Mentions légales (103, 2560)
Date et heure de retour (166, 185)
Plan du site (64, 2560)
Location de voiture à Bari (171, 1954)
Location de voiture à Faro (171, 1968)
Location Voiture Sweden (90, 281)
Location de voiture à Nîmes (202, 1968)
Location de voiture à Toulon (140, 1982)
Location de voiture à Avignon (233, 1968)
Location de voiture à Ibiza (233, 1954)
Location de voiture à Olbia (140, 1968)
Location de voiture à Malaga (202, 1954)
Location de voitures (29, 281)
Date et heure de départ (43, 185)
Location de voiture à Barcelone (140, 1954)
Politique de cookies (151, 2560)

○ ○ ○ ○ ○

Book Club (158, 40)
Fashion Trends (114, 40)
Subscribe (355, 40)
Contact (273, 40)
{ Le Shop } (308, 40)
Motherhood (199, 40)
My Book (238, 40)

○ ○ ○ ○ ○

Task objective:
What lines above contain "Location"? Copy them out.

Answer to this task:
Location de voiture à Bari (171, 1954)
Location de voiture à Faro (171, 1968)
Location Voiture Sweden (90, 281)
Location de voiture à Nîmes (202, 1968)
Location de voiture à Toulon (140, 1982)
Location de voiture à Avignon (233, 1968)
Location de voiture à Ibiza (233, 1954)
Location de voiture à Olbia (140, 1968)
Location de voiture à Malaga (202, 1954)
Location de voitures (29, 281)
Location de voiture à Barcelone (140, 1954)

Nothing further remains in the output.